Finally, it was time for the big reveal. And I have to say, it shocked me. My lashes were longer and more noticeable than any amount of mascara ever could make them be.
[Photo description: This colour photo shows a close up picture of Tracy, a woman of colour with short blond hair, smiling and looking upward, after her eyelash extensions. Her dark brown eyelashes are very long, touching the upper part of her eyelid]
I was meeting a friend for lunch and a movie right after I got them done. When I saw her, I felt the need to explain why my eyelashes were so long. The next day, when I went running with Anita and Julie, I felt even more self-conscious. I mean, I admit that I sometimes do use waterproof mascara rather than no mascara for sports, but not usually for a Sunday long run and definitely not to that degree. You can’t have eyelashes looking like that and not feel like the only appropriate place for you to be is a dance club, or maybe the salon.
And finally, the real kicker were the several meetings I attended on Monday at work. And Tuesday. And now, as I write this, it’s the end of the day on Wednesday. And I still feel as if my eyelashes are highly inappropriate.
This has got me thinking about normative femininity and how it can take away our power. I mean, Bambi eyelashes are one of the hallmarks of the feminine beauty ideal. Like long hair, a slender “figure,” delicate hands, big eyes..you can add to the list as you wish…long eyelashes that you can “bat” for attention scream femininity. But it’s a type of femininity that can be objectifying to such an extreme degree that I for one have difficulty even taking myself seriously when I exhibit it in certain contexts.
One of those contexts is my work environment. I am in a position of authority and I want to be taken seriously. And when people are literally commenting on your eyelashes (even if they mean it as a compliment), well, it just feels to me that maybe there’s a time and a place to have dramatic eyelashes that people notice, but my workplace is not it.
Another is when I engage in fitness or sport activities.

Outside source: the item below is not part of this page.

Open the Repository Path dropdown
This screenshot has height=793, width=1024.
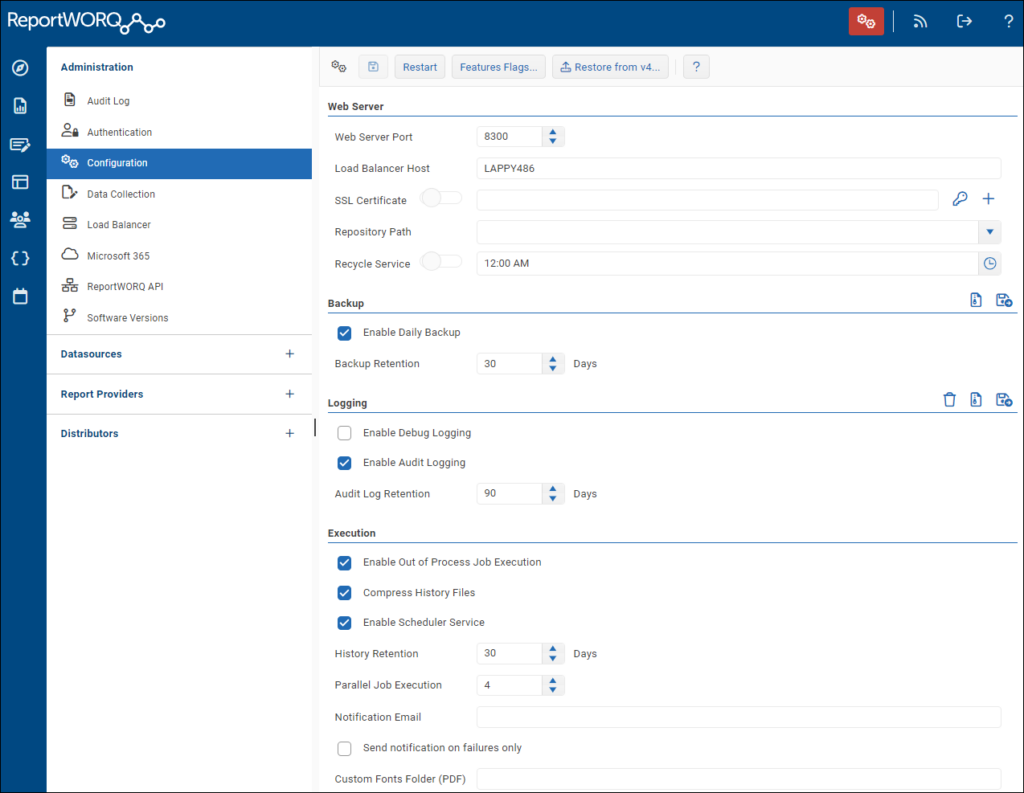(989, 232)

We’ve blogged before about how nice it is to have a protected realm (other than home) where you just don’t need to think about looking sexy or cute or feminine or anything like that. See excellent Sam’s post “Play Hard, Look Cute!” and mine on “What’s So Bad about Pink Anyway?”
Anita, Julie and I had a little altercation on the path when we were out for our long run on Sunday morning. It had snowed and there were some icy bits. We were running three abreast, which is not really recommended because it does mean you cross the yellow line and potentially get in the way of the people coming towards you. So we admit this. But when a couple of guys coming the other way shouted “C’mon, share the path!” (fair enough) and then followed it with “You bitch!” that was just a little too much.

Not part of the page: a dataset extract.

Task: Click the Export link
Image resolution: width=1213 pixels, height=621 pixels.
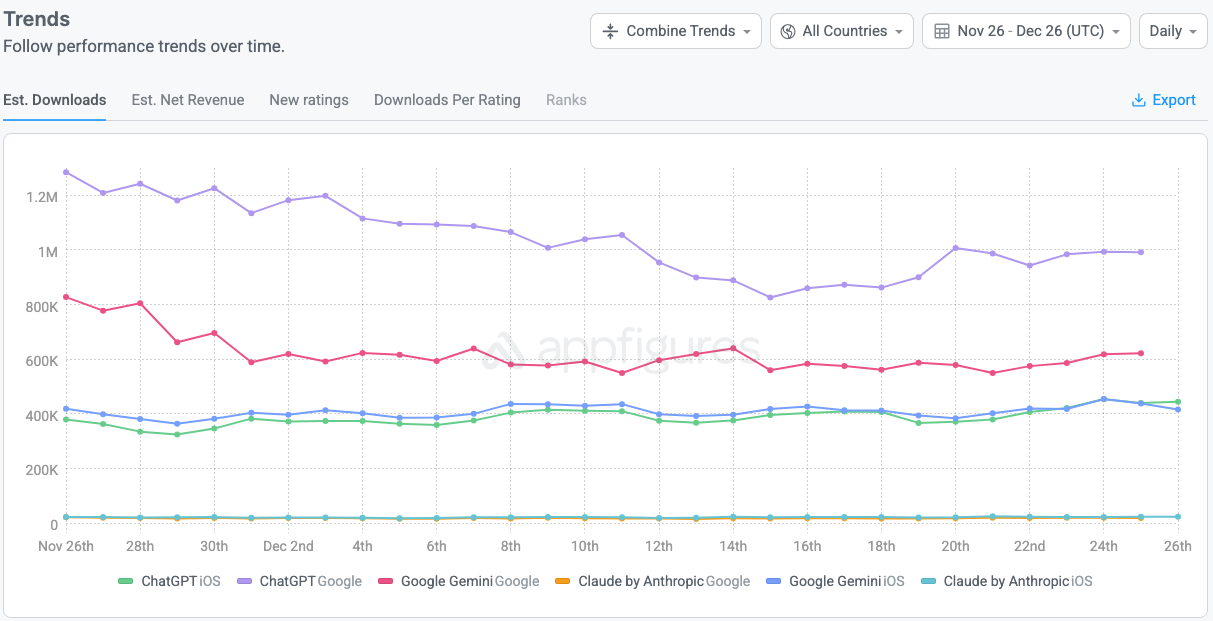Action: point(1173,100)
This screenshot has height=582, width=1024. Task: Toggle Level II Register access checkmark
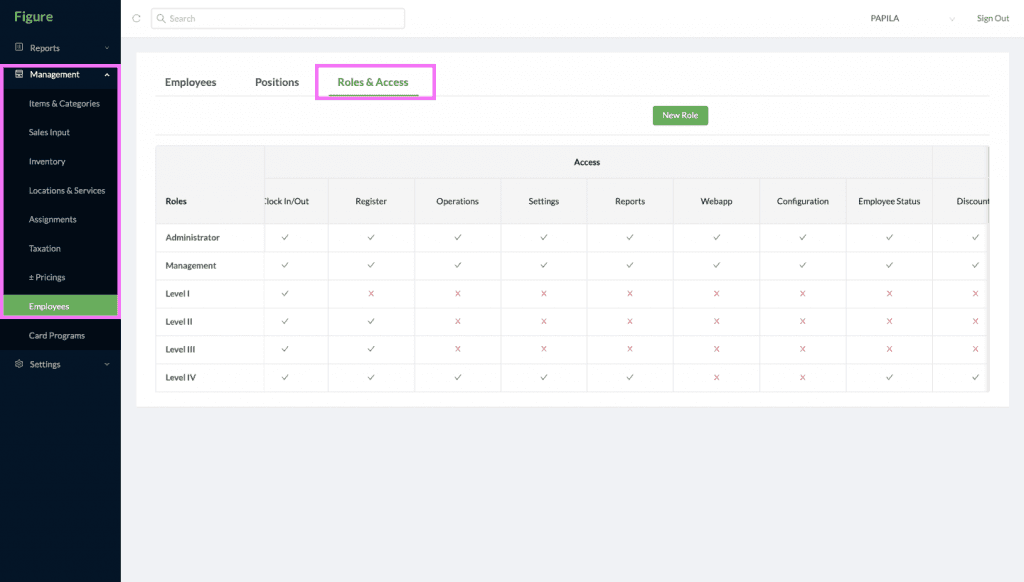(371, 321)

On the way back, one of these guys approached and stopped us as he too was coming back the other way. As we talked it through — him reprimanding us for being across the yellow line, which we admitted and apologized for, me pointing out that nevertheless, “you bitch” was thoroughly uncalled for — I couldn’t help thinking “how is he even taking me seriously with these eyelashes of mine?”
Now I’m not saying that women with long eyelashes aren’t to be taken seriously. I’m saying that the trappings of normative femininity mean that, in the current social context, certain markers of it make it more difficult to be taken seriously.
Some women can rock it and still demand the right kind of attention and exude authority. Not me. So I’m taking them off–I’ve got my steaming bowl (because you have to steam them for 10-15 minutes) and my coconut oil (because the oil deteriorates the adhesive) and I’m hoping for the best (because I did read somewhere that it’s risky to do it at home because you could rip out all your eyelashes).
What this little experiment has taught me is that I will not be going in for anything more permanent even if I need a distraction from world events. Dipping my toe into the waters of salon treatments like lash extensions was enough to remind me that I’m not all that enthusiastic about the full range of attributes associated with the normative feminine ideal.